▶ [QUOTED TEXT]:
[Start]
DETAILED DESCRIPTION

The embodiments disclosed herein include a traffic management system for integrated congestion mitigation for freeway non-recurring queue avoidance. It is expected that the number of connected vehicles on the road (both human driven and autonomous) will increase around the world in the next several decades. A connected vehicle is able to communicate remotely with systems outside of the vehicle (e.g., a traffic management system or other vehicles). In particular, a connected vehicle may communicate with a traffic management system.

A connected vehicle may collect a variety of data from sensors and other on-board equipment. This data may include information about the state of the vehicle (e.g., speed, trajectory, and the like). The connected vehicle may also collect data external to the vehicle. For example, vehicle sensors may determine positions, speeds, and trajectories of other vehicles on the road. Vehicle sensors may also collect data about weather, road conditions, or other factors.

Autonomous vehicles may use data collected by vehicle sensors to perform autonomous driving. However, connected vehicles (either autonomous or human-driven) may also transmit collected data to a traffic management system. A traffic management system may receive data from a plurality of connected vehicles. Thus, the traffic management system may determine an overall traffic state on a particular road or within a particular geographic area based on data received from multiple connected vehicles.

Because the traffic management system may receive data from multiple connected vehicles, the traffic management system may determine a more accurate picture of an overall traffic environment than any individual connected vehicle. Furthermore, the traffic management system may determine driving instructions that may be performed by one or more of the connected vehicles to improve overall traffic flow or satisfy other goals or constraints. For example, the traffic management system may determine that traffic flow would be improved if certain vehicles would perform a lane change, adjust their speed, or perform other driving actions.
[End]
▶ [INFORMATION SHOWN]:
[Start]
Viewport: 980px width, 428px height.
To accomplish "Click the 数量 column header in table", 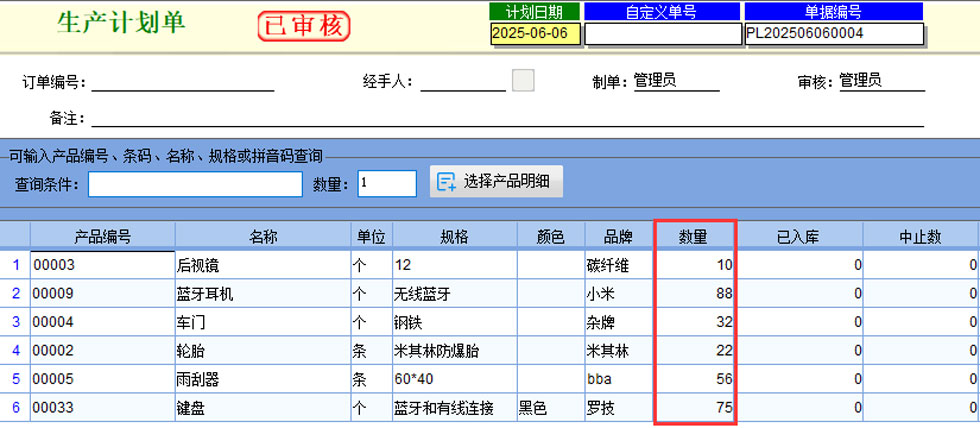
[End]
▶ [WHAT IS BEING ASKED]: Please reproduce the connected-vehicle passage between "DETAILED DESCRIPTION" and "with a traffic management system.", inclusive. The lines have no connection to the connected-vehicle passage.

▶ [SOLUTION FOR THIS PROBLEM]:
DETAILED DESCRIPTION

The embodiments disclosed herein include a traffic management system for integrated congestion mitigation for freeway non-recurring queue avoidance. It is expected that the number of connected vehicles on the road (both human driven and autonomous) will increase around the world in the next several decades. A connected vehicle is able to communicate remotely with systems outside of the vehicle (e.g., a traffic management system or other vehicles). In particular, a connected vehicle may communicate with a traffic management system.